Thank you for your comment!

On Mon, Sep 7, 2020 at 2:41 AM Willem de Bruijn
<willemdebruijn.kernel@...il.com> wrote:
>
> On Sun, Sep 6, 2020 at 5:18 AM Xie He <xie.he.0141@...il.com> wrote:
> >
> > This comment is outdated and no longer reflects the actual implementation
> > of af_packet.c.
>
> If it was previously true, can you point to a commit that changes the behavior?

This is my understanding about the history of "af_packet.c":

1. Pre git history

At first, before "needed_headroom" was introduced, "hard_header_len"
was the only way for a driver to request headroom. However,
"hard_header_len" was also used in "af_packet.c" for processing the
header. There was a confusion / disagreement between "af_packet.c"
developers and driver developers about the use of "hard_header_len".
"af_packet.c" developers would assume that all headers were visible to
them through dev->header_ops (called dev->hard_header at that time?).
But the developers of some drivers were not able to expose all their
headers to "af_packet.c" through header_ops (for example, in tunnel
drivers). These drivers still requested the headroom via
"hard_header_len" but this created bugs for "af_packet.c" because
"af_packet.c" would assume "hard_header_len" was the length of the
header visible to them through header_ops.

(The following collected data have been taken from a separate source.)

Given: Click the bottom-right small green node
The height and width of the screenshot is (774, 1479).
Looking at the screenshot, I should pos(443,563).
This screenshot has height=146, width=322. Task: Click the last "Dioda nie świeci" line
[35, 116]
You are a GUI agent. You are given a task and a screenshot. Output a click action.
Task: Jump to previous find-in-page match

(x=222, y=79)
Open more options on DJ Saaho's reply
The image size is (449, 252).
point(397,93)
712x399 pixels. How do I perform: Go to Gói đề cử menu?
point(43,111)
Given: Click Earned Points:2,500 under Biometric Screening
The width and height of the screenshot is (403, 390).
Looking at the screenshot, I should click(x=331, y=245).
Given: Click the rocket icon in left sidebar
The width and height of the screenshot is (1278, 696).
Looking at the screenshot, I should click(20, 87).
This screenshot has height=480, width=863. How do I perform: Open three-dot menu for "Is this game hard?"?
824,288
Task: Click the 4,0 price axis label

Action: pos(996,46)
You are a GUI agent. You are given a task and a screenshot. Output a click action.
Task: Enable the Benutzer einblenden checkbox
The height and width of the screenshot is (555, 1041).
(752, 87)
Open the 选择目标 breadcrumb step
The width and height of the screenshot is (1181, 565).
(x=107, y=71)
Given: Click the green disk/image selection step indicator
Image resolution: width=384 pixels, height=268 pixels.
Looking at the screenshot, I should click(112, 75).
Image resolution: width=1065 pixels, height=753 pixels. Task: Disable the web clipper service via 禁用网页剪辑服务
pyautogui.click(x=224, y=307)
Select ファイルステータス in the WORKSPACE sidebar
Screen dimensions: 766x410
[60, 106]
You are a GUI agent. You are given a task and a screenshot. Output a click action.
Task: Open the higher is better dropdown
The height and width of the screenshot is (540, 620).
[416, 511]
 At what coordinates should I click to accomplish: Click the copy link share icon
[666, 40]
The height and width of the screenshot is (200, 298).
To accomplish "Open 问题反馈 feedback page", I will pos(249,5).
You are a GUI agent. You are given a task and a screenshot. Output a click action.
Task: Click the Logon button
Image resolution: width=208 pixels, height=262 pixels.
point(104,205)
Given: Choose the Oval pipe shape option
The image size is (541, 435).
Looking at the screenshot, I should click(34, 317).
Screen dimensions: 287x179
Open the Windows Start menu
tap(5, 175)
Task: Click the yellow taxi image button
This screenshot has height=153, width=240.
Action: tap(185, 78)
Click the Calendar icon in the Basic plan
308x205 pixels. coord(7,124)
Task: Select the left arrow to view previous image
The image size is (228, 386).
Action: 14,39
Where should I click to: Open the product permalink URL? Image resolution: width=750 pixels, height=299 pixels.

Therefore, in Linux version 2.1.43pre1, the FIXME comment was added.
In this comment, "af_packet.c" developers clearly stated that not
exposing the header through header_ops was a bug that needed to be
fixed in the drivers. But I think driver developers were not able to
agree because some drivers really had a need to add their own header
without using header_ops (for example in tunnel drivers).

In Linux version 2.1.68, the developer of "af_packet.c" compromised
and recognized the use of "hard_header_len" even when there is no
header_ops, by adding the comment I'm trying to change now. But I
guess some other developers of "af_packet.c" continued to treat
"hard_header_len" to be the length of header of header_ops and created
a lot of problems.

2. Introduction of "needed_headroom"

Because this issue has troubled for developers for long, in 2008,
developers introduced "needed_headroom" to solve this problem.
"needed_headroom" has only one purpose - reserve headroom. It is not
used in af_packet.c for processing so drivers can safely use it to
request headroom without exposing the header via header_ops.

The commit was:
commit f5184d267c1a ("net: Allow netdevices to specify needed head/tailroom")

After "needed_headroom" was introduced, all drivers that needed to
reserve the headroom but didn't want "af_packet.c" to interfere should
change to "needed_headroom".

>From this point on, "af_packet.c" developers were able to assume
"hard_header_len" was only used for header processing purposes in
"af_packet.c".

3. Not reserving the headroom of hard_header_len for RAW sockets

Another very important point in history is these two commits in 2018:
commit b84bbaf7a6c8 ("packet: in packet_snd start writing at link
layer allocation")
commit 9aad13b087ab ("packet: fix reserve calculation")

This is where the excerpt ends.